Stored data
________________________

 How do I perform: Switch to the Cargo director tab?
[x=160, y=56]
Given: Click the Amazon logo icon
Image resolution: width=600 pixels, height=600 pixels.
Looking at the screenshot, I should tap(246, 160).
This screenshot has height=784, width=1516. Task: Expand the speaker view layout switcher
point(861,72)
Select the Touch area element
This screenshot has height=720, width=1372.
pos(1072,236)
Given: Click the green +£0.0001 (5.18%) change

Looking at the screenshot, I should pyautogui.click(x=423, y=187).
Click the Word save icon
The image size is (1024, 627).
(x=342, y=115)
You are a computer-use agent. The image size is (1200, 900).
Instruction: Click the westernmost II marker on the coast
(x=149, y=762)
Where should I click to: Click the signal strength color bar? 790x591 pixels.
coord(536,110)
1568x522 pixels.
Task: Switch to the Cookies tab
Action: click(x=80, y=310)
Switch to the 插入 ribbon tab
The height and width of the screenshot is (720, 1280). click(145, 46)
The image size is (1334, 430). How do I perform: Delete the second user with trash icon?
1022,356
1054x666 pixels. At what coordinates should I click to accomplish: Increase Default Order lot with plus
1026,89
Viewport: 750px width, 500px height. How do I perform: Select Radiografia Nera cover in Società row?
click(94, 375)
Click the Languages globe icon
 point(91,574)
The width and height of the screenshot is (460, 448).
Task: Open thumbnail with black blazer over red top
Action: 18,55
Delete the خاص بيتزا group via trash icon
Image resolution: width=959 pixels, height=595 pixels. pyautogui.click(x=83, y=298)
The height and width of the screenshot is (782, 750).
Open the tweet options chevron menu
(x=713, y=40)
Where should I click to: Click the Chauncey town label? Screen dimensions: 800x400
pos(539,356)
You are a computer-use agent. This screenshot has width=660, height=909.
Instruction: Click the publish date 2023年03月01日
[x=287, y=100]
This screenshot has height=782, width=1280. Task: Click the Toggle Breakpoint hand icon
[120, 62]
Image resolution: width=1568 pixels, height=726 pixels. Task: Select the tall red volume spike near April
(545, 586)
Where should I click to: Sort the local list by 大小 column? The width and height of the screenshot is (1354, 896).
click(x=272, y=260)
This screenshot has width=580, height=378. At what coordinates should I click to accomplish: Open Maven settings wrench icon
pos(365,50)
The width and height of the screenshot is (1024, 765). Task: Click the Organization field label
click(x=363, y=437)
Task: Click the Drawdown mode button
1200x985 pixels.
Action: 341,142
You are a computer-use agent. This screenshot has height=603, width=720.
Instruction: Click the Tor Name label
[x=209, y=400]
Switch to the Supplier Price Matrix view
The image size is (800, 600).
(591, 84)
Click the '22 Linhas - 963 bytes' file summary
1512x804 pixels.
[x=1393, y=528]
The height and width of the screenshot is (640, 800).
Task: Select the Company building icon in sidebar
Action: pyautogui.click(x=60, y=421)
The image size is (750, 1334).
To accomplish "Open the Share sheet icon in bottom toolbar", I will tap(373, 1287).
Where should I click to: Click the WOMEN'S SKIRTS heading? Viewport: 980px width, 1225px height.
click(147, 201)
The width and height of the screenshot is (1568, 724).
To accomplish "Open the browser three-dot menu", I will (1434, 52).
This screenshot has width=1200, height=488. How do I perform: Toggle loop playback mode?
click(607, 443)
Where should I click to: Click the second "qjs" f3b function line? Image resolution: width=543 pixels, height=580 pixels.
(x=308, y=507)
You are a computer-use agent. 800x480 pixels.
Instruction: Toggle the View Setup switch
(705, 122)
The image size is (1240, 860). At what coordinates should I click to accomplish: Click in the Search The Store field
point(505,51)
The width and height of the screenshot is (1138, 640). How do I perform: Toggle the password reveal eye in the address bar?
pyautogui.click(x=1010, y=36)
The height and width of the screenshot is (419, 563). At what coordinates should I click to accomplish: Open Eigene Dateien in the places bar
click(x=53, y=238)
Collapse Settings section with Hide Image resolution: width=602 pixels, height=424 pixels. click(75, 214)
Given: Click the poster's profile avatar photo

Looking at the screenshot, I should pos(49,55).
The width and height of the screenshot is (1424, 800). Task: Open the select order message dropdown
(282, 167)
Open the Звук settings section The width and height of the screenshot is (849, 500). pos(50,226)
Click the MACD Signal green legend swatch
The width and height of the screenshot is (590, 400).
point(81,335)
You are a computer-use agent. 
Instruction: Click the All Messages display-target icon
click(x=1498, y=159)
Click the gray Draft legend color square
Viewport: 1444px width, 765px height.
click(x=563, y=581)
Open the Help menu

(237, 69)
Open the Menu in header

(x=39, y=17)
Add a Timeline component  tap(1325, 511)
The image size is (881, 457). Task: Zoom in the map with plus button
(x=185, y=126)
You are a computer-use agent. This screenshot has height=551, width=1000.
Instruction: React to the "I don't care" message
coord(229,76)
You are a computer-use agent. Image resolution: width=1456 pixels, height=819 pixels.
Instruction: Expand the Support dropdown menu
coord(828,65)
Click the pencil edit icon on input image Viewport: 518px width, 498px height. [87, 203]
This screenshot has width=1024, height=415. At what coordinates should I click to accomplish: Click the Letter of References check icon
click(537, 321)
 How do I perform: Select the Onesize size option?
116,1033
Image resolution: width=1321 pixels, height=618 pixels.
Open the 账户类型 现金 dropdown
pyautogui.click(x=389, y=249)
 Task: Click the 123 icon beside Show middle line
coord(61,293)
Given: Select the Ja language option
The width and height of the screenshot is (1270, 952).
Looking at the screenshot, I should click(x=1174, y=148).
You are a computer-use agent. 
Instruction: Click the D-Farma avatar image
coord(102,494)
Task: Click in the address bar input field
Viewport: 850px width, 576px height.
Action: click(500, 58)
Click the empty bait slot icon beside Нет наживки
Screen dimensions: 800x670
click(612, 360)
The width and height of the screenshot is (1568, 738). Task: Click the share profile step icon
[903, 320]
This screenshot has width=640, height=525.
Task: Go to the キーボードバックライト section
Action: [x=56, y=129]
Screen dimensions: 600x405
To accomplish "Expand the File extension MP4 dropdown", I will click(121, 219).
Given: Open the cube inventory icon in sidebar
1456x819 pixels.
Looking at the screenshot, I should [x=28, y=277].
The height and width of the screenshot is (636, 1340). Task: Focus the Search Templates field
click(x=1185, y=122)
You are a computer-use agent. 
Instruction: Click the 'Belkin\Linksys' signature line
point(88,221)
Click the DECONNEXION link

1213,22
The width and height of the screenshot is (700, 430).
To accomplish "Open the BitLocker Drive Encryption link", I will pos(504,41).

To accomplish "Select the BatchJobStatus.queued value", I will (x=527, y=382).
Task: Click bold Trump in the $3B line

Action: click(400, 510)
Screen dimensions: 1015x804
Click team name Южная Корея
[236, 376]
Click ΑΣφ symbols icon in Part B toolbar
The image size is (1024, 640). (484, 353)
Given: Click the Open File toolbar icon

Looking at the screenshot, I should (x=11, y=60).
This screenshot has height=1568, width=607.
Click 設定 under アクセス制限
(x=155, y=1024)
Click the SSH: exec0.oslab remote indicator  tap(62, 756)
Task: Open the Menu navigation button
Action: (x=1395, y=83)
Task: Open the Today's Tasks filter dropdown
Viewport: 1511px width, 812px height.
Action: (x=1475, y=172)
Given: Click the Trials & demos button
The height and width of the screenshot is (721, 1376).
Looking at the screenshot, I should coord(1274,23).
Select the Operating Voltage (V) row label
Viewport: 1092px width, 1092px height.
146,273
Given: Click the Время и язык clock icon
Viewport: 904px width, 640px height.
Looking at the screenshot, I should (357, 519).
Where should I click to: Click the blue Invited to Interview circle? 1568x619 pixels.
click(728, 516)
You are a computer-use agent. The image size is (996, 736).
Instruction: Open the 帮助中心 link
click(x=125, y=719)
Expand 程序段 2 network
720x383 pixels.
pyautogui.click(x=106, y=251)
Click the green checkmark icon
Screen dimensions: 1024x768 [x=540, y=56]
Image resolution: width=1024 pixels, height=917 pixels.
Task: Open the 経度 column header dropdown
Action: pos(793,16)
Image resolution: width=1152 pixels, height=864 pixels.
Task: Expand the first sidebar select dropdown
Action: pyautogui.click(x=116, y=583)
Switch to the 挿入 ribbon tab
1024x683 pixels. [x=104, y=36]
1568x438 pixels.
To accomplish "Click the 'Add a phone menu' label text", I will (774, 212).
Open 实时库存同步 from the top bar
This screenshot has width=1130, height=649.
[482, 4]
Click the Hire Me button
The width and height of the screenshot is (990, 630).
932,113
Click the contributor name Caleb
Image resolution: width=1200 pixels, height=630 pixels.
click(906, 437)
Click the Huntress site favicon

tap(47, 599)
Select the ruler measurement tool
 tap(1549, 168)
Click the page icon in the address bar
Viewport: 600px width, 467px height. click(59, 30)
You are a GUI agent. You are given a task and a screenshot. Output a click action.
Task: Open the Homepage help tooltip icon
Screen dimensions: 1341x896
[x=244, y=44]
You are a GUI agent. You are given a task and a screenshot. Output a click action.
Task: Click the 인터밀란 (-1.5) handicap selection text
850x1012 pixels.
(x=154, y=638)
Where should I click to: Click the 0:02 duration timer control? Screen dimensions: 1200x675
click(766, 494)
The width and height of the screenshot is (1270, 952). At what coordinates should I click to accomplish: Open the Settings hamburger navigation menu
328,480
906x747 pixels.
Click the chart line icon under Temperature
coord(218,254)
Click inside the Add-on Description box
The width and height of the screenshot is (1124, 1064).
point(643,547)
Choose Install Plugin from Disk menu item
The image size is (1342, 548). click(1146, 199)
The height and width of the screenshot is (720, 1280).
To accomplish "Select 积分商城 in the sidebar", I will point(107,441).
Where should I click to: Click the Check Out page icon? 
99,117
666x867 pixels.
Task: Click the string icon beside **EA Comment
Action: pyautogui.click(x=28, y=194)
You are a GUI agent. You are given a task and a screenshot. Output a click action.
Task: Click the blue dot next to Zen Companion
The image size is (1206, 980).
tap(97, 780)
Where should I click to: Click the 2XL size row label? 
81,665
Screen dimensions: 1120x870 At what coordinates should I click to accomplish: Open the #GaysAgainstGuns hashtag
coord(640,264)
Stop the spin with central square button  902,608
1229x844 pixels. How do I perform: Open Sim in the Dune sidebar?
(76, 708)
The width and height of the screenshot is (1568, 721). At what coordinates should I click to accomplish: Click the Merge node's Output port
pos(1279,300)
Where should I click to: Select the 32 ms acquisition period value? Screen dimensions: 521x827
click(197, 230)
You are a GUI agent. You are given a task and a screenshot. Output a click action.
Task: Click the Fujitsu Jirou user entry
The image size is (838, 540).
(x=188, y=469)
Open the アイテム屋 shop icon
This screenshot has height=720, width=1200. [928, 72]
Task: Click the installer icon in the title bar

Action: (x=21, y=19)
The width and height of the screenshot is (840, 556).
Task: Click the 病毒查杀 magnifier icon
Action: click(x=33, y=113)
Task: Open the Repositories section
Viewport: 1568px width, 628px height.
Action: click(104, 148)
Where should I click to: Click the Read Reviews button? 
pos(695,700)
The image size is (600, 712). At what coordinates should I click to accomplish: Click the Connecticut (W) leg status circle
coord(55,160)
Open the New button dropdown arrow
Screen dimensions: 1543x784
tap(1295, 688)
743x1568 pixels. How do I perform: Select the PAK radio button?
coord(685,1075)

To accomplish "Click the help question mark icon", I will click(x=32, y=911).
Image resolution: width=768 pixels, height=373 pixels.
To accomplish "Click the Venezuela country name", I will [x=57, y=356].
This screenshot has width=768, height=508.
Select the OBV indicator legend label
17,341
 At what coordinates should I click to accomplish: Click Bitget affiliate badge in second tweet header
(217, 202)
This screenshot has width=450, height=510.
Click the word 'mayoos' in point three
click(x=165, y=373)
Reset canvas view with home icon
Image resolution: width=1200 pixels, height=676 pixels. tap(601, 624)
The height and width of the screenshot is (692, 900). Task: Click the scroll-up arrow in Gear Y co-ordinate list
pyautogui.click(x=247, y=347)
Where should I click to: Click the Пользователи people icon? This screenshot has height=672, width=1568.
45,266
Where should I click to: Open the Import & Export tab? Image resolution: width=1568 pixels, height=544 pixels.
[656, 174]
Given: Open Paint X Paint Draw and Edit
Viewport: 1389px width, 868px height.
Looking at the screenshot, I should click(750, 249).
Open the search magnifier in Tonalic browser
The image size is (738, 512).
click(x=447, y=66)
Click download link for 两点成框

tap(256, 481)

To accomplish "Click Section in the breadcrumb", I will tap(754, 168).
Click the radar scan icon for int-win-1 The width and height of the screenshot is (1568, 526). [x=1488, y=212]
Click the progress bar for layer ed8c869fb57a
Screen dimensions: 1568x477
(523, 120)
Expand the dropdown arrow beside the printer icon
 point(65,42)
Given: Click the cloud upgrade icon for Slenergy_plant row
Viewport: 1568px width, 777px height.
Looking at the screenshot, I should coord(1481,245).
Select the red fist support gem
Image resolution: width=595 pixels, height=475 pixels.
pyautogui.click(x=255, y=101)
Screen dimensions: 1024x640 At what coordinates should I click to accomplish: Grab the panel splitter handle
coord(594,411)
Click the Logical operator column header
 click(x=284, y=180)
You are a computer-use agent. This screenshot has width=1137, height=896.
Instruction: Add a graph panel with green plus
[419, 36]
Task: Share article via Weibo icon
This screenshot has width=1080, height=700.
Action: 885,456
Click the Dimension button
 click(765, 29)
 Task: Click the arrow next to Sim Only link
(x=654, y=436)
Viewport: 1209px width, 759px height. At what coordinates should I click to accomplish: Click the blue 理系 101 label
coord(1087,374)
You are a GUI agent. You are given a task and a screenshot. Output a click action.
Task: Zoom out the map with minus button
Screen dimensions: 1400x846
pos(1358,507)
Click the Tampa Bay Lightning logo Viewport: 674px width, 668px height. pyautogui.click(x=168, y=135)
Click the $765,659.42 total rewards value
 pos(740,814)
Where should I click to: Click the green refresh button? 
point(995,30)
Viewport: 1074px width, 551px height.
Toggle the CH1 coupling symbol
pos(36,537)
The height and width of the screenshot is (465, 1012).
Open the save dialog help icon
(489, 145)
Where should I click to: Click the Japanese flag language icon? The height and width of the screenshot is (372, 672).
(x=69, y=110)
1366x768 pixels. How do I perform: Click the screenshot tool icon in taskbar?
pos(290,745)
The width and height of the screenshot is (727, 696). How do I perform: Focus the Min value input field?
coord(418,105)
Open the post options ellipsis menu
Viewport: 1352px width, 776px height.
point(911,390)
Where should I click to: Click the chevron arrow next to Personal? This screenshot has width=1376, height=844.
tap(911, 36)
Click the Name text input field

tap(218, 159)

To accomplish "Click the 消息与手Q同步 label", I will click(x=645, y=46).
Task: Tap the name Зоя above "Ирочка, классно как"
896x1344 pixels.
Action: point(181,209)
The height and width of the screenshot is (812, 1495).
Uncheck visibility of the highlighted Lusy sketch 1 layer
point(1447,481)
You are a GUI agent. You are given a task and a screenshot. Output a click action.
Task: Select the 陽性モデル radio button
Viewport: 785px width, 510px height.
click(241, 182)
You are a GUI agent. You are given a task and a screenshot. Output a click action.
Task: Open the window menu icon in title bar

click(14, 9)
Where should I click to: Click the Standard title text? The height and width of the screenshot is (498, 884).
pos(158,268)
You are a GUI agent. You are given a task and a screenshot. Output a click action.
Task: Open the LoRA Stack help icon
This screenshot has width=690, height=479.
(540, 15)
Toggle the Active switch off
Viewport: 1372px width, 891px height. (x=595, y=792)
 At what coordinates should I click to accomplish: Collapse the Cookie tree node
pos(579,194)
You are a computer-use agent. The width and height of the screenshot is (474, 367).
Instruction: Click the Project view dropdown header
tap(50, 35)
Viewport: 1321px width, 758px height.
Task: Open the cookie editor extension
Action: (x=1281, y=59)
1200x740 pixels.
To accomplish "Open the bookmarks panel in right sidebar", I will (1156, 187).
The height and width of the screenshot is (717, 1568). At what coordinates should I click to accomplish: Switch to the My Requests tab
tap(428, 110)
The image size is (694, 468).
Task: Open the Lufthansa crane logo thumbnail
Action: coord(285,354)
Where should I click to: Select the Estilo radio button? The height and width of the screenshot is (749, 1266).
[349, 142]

________________________

What do the lines above say from the one containing "The image size is (1334, 430)." down to the one containing "Click the '22"? Return them exactly, both end lines included, and only them.

The image size is (1334, 430). How do I perform: Delete the second user with trash icon?
1022,356
1054x666 pixels. At what coordinates should I click to accomplish: Increase Default Order lot with plus
1026,89
Viewport: 750px width, 500px height. How do I perform: Select Radiografia Nera cover in Società row?
click(94, 375)
Click the Languages globe icon
 point(91,574)
The width and height of the screenshot is (460, 448).
Task: Open thumbnail with black blazer over red top
Action: 18,55
Delete the خاص بيتزا group via trash icon
Image resolution: width=959 pixels, height=595 pixels. pyautogui.click(x=83, y=298)
The height and width of the screenshot is (782, 750).
Open the tweet options chevron menu
(x=713, y=40)
Where should I click to: Click the Chauncey town label? Screen dimensions: 800x400
pos(539,356)
You are a computer-use agent. This screenshot has width=660, height=909.
Instruction: Click the publish date 2023年03月01日
[x=287, y=100]
This screenshot has height=782, width=1280. Task: Click the Toggle Breakpoint hand icon
[120, 62]
Image resolution: width=1568 pixels, height=726 pixels. Task: Select the tall red volume spike near April
(545, 586)
Where should I click to: Sort the local list by 大小 column? The width and height of the screenshot is (1354, 896).
click(x=272, y=260)
This screenshot has width=580, height=378. At what coordinates should I click to accomplish: Open Maven settings wrench icon
pos(365,50)
The width and height of the screenshot is (1024, 765). Task: Click the Organization field label
click(x=363, y=437)
Task: Click the Drawdown mode button
1200x985 pixels.
Action: 341,142
You are a computer-use agent. This screenshot has height=603, width=720.
Instruction: Click the Tor Name label
[x=209, y=400]
Switch to the Supplier Price Matrix view
The image size is (800, 600).
(591, 84)
Click the '22 Linhas - 963 bytes' file summary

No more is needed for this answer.